That said, your question is really about how there can be a correlation between the slope and the intercept, when these are always just $2$ points. This confusion is perfectly sensible. The problem is that the fact has been stated in an imprecise way. (I'm not being critical of whomever wrote that—I speak like that all the time.)

A more precise way to state the underlying fact is that the sampling distributions of the slope and intercept are correlated. An easy way to see this is through a simple simulation: Generate (pseudo)random samples of $X$ and $Y$ data from a single data generating process, fit a simple regression model in the same way to each sample, and store the estimates. Then you can compute the correlation, or plot them as you like.
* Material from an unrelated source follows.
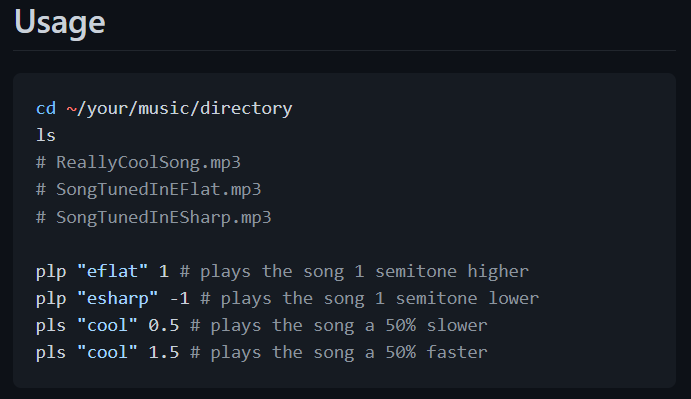The height and width of the screenshot is (399, 691).
Task: Click the "cool" string on the last line
Action: coord(108,353)
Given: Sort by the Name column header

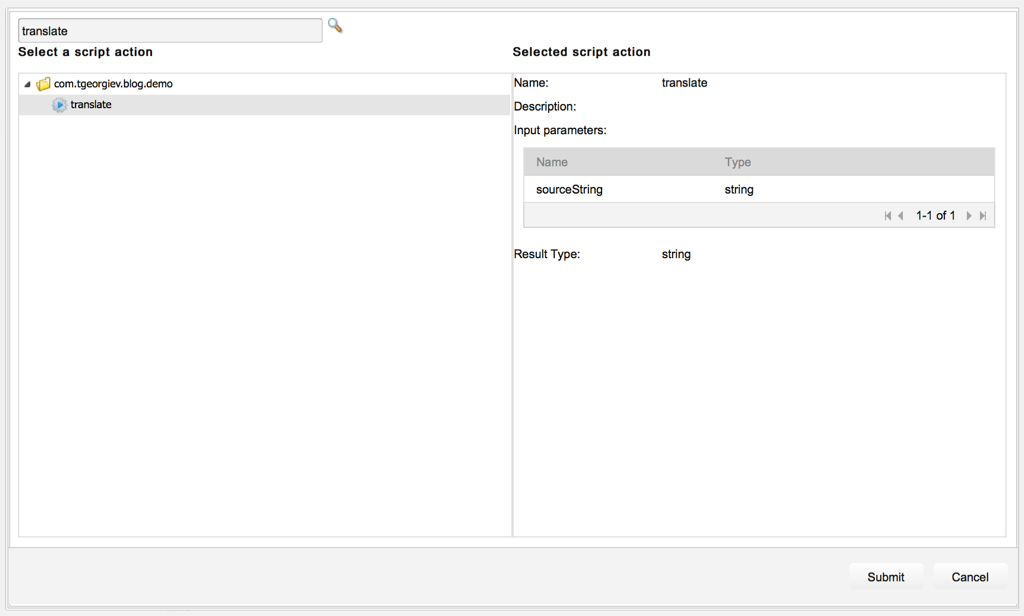Looking at the screenshot, I should click(552, 162).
set.seed(6781)  # this makes the example exactly reproducible

B         = 100  # the number of simulations we'll do
N         =  20  # the number of data in each sample
estimates = matrix(NA, nrow=B, ncol=4)  # this will hold the results
colnames(estimates) = c("i0", "s0", "i1", "s1")
for(i in 1:B){
  x0 = rnorm(N, mean=0, sd=1)  # generating X data w/ mean 0
  x1 = rnorm(N, mean=1, sd=1)  # generating X data w/ mean 1
  e  = rnorm(N, mean=0, sd=1)  # error data
  y0 = 5 + 1*x0 + e            # the true data generating process
  y1 = 5 + 1*x1 + e
  m0 = lm(y0~x0)               # fitting the models
  m1 = lm(y1~x1)
  estimates[i,1:2] = coef(m0)  # storing the estimates
  estimates[i,3:4] = coef(m1)
}
cor(estimates[,"i0"], estimates[,"s0"])  # [1] -0.06876971  # uncorrelated
cor(estimates[,"i1"], estimates[,"s1"])  # [1] -0.7426974   # highly correlated
windows(height=4, width=7)
  layout(matrix(1:2, nrow=1))
  plot(i0~s0, estimates)
  abline(h=5, col="gray")  # these are the population parameters
  abline(v=1, col="gray")
  plot(i1~s1, estimates)
  abline(h=5, col="gray")
  abline(v=1, col="gray")

enter image description here

For some related information, it may help to read some of my other answers:

  1. How to interpret coefficient standard errors in linear regression?
  2. Are all slope coefficients correlated with the intercept in multiple linear regression?
  3. Why does the standard error of the intercept increase the further x¯ is from 0?

Edit:
From your comments, I gather your concern is based on the following quote:

in complex models, strong correlations like this can make it difficult to fit the model to the data. So we’ll want to use some golem engineering tricks to avoid it, when possible. The first trick is centering.

From:

  • McElreath, R. (2015). Statistical Rethinking: A Bayesian Course with Examples in R and Stan. Chapman & Hall.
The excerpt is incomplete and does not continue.